La seconde concerne nos comportements individuels et économiques eux-mêmes. Nous devons nous contraindre à comprendre que, si les éléments de solution sont sans doute européens et mondiaux, ils résident aussi dans nos choix individuels et professionnels. C'est l'illustration du « penser global et agir local ».

En résumé, à chaque fois que se présenteront devant nous soit une décision à prendre, soit une organisation à mettre en oeuvre, nous ne pourrons pas échapper à cette question : notre solution est-elle bonne pour l'homme et son avenir, ou bien ne s'agit-il que d'une solution de court terme prenant en compte sans doute des intérêts économiques avec des bénéfices financiers immédiats pour quelques-uns, mais s'opposant à l'action de long terme exigée par le développement durable, au sens le plus lourd et le plus large du terme ?

Monsieur le président, monsieur le ministre d'État, monsieur le ministre, mes chers collègues, ces trois réflexions, je me devais de les exprimer en préalable, fort de l'expérience des derniers mois écoulés. Cette expérience, que j'ai vécue parfois difficilement, parfois bien seul, parfois avec le sentiment d'avoir commis l'irréparable, m'a sans doute fortifié, même si elle m'a aussi souvent blessé.

C'est en effet dans cet esprit que je me suis engagé et que j'ai accepté de présider, comme la responsabilité m'en avait été confiée par le Gouvernement, le groupe de travail du Grenelle de l'environnement consacré à la biodiversité, ainsi que, accompagné de Marie-Christine Blandin, Laurence Tubiana et Alain Grimfeld, de l'intergroupe consacré à la problématique des OGM.

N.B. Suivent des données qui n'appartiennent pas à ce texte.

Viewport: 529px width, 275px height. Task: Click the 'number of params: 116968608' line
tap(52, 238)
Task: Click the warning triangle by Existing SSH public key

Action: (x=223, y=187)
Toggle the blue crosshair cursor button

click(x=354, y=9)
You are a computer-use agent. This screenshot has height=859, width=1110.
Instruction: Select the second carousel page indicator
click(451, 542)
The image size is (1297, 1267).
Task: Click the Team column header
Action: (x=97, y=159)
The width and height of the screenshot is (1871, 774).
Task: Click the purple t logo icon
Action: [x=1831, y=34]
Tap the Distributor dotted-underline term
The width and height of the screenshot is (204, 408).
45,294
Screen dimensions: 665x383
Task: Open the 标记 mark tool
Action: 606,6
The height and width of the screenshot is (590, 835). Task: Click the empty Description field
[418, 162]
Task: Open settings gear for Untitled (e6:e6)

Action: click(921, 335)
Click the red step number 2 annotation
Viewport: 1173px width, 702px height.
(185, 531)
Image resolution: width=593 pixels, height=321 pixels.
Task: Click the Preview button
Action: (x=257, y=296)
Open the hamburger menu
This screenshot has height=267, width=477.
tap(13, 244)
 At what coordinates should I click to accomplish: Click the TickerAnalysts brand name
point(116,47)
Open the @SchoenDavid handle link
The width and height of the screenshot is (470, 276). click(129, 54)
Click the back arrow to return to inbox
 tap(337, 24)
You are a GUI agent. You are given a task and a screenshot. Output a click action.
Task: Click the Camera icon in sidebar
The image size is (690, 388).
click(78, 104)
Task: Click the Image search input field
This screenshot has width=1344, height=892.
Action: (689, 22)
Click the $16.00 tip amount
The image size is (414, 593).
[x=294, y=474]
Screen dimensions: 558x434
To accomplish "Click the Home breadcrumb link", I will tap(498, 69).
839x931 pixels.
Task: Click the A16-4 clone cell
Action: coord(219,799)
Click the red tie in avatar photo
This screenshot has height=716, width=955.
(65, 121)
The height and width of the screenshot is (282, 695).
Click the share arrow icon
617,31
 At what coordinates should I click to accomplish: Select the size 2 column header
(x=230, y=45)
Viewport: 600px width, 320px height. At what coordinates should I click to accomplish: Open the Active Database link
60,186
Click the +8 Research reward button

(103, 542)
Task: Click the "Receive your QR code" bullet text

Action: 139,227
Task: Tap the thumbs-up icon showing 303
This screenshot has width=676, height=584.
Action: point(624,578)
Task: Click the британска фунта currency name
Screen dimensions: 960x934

C'est dans cet esprit que j'ai présidé, à la demande des cinq ministres concernés, le Comité de préfiguration d'une haute autorité sur les organismes génétiquement modifiés dont l'une des missions a consisté à faire un état des lieux des connaissances scientifiques, conforté par une analyse économique, éthique et sociétale sur la mise en culture du maïs Monsanto 810. C'est aussi parce que cette confrontation était nouvelle qu'il y a eu tant de confusion.

C'est dans cet esprit que j'aborde le projet de loi sur les OGM, que je présenterai des amendements visant à le mettre en conformité avec les enseignements des travaux du Grenelle de l'environnement et à le rendre compatible avec ce que j'ai pu vivre ces derniers mois.

Ces trois temps de l'action et de la réflexion m'amènent, m'obligent, même, à m'exprimer sur le fond du projet de loi et à faire quelques observations qui me paraissent nécessaires. Et, dans cet exercice, je veux une fois encore être l'interprète de l'état d'esprit du Grenelle de l'environnement.

Première observation : il convient de dissocier le vote de ce projet de loi de l'activation de la clause de sauvegarde. Le projet de loi nous oblige à légiférer au fond, alors que l'activation de la clause de sauvegarde est un acte particulier et ciblé.

La problématique particulière de chaque OGM ou PGM - évitons, cela a été dit, l'amalgame trop fréquent entre organismes et plantes génétiquement modifiés - ne peut, à l'évidence, être traitée qu'au cas par cas.

Il en résulte que la loi, elle, doit établir un code et une définition des principes fondamentaux, lesquels serviront de cadre aux réponses cas par cas.